_WHAT TO DO_. If a line in the entries below holds the string "agent", copy it.
++++++++
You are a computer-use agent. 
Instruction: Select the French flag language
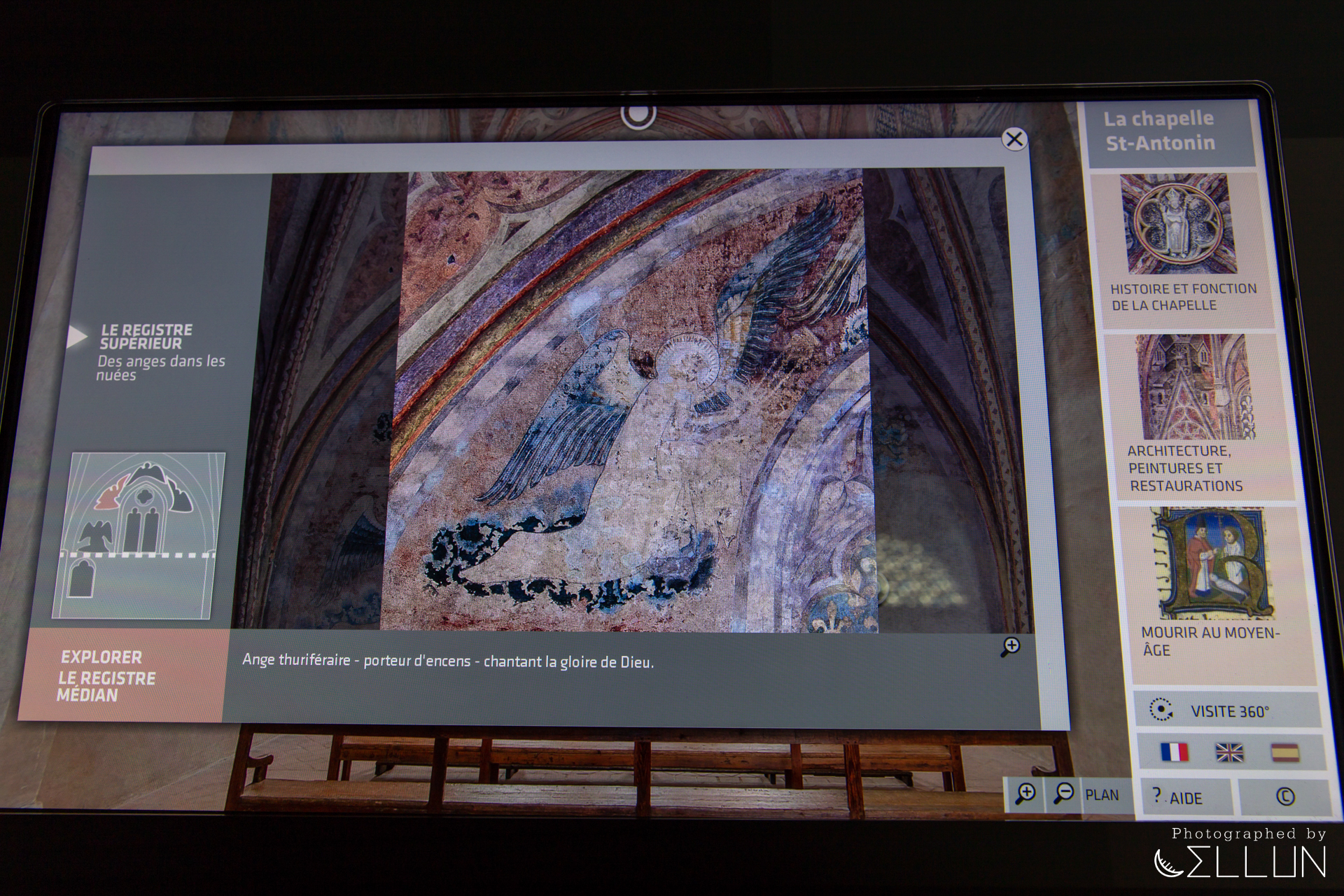point(1174,752)
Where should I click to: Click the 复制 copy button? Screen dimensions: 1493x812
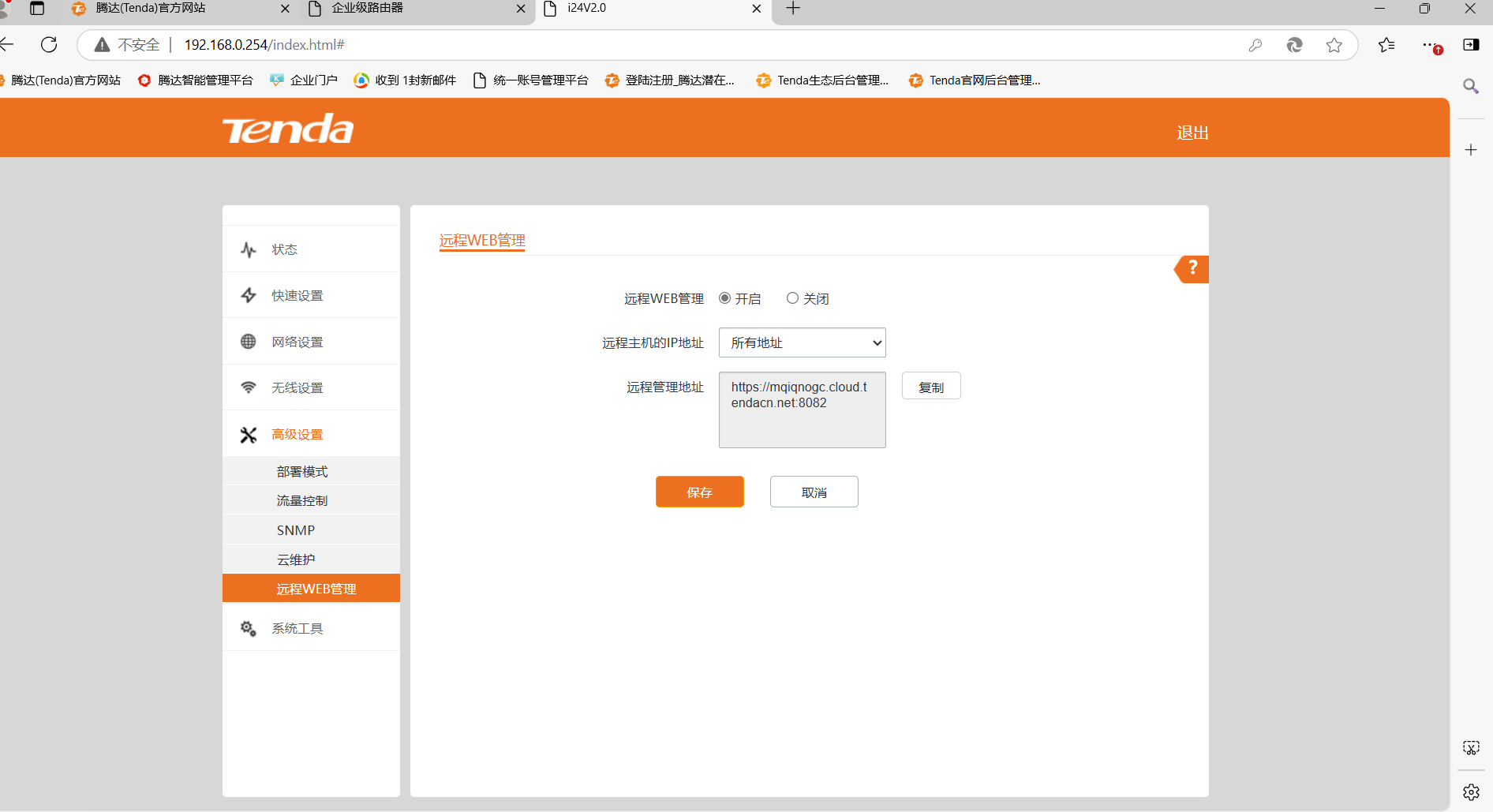pos(930,386)
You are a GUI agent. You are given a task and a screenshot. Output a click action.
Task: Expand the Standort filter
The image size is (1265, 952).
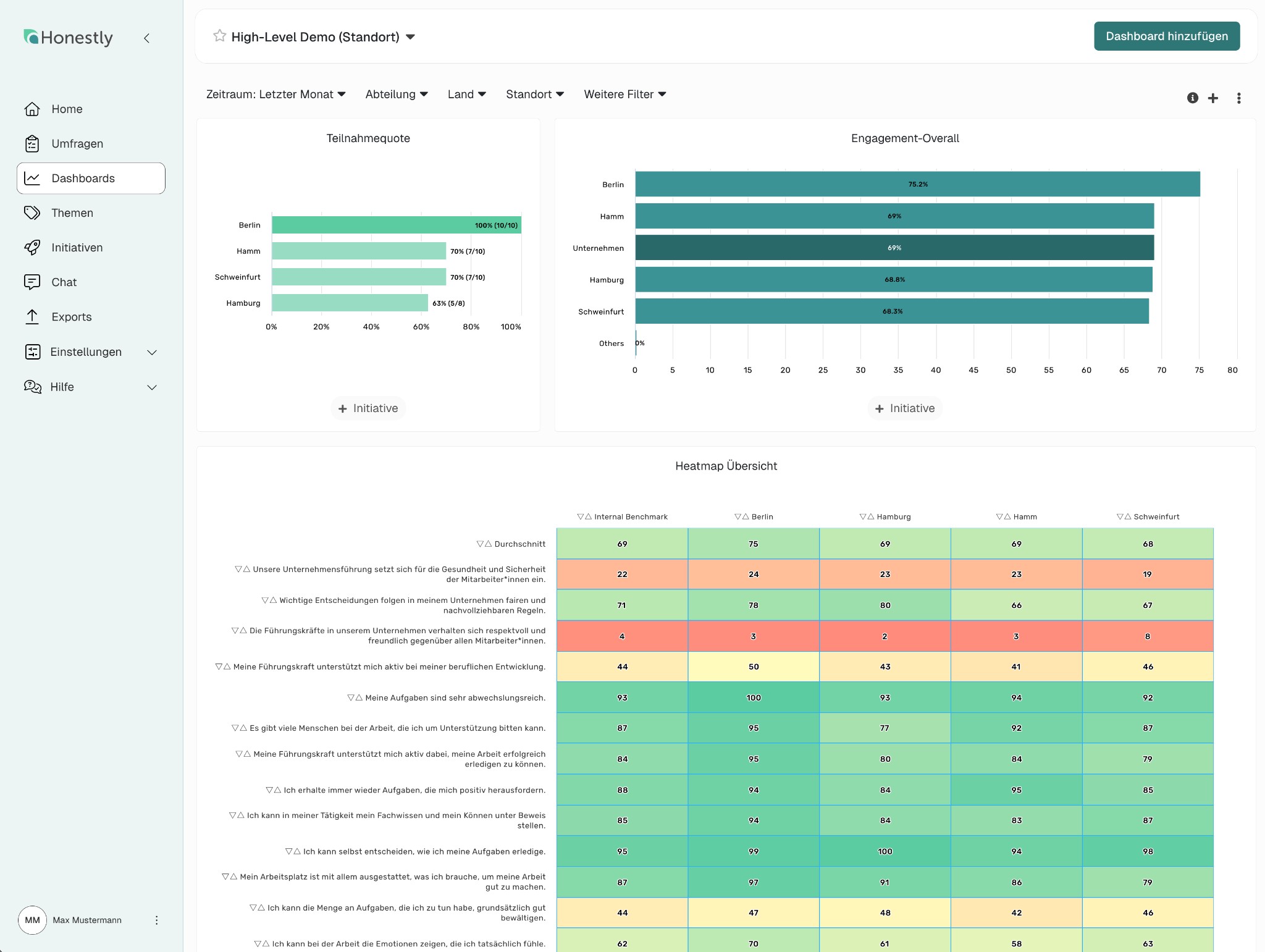[534, 94]

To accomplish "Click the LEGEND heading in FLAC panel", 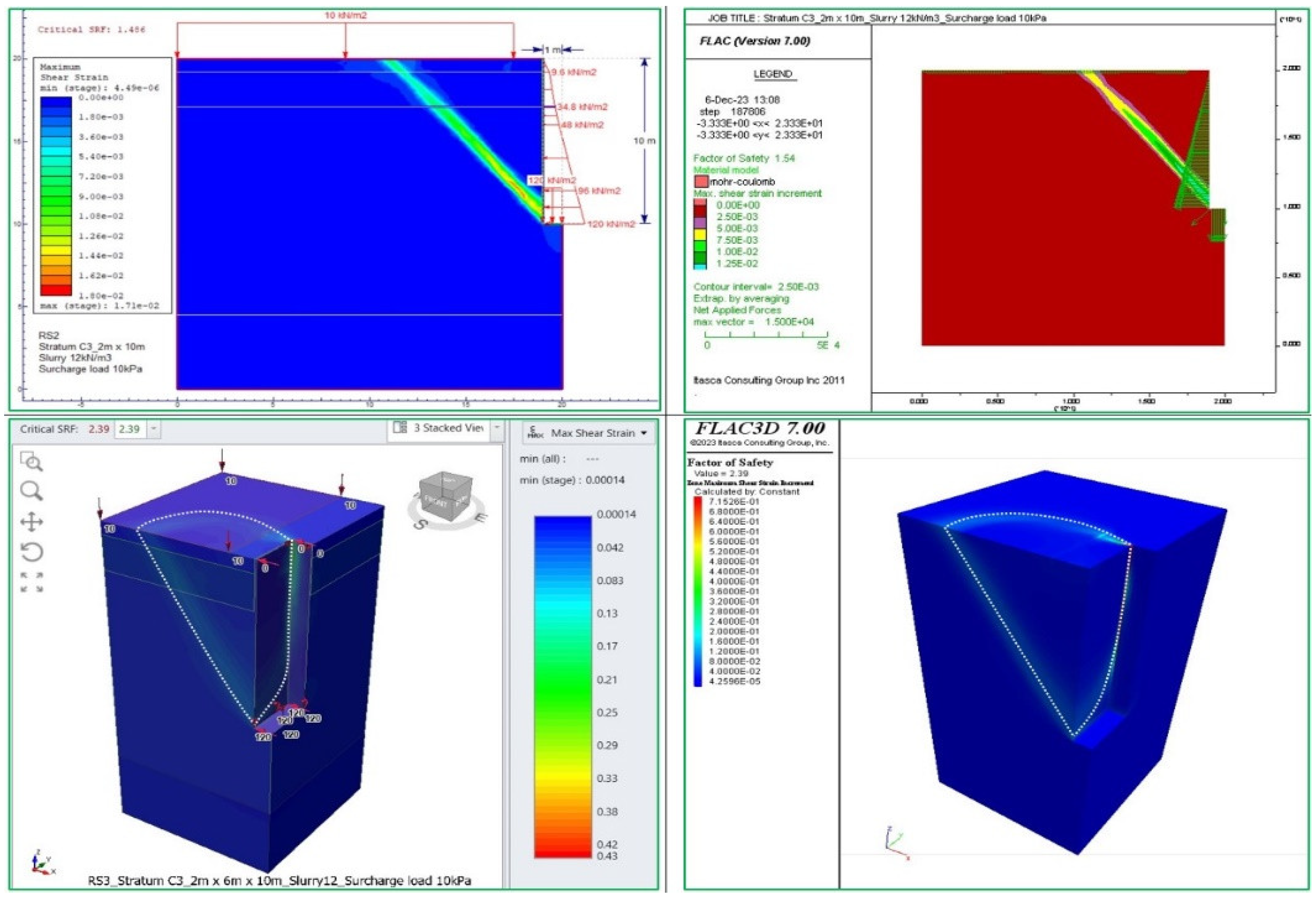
++++++++
_EXERCISE RESULT_.
You are a computer-use agent. 
You are a GUI agent. You are given a task and a screenshot. Output a click action.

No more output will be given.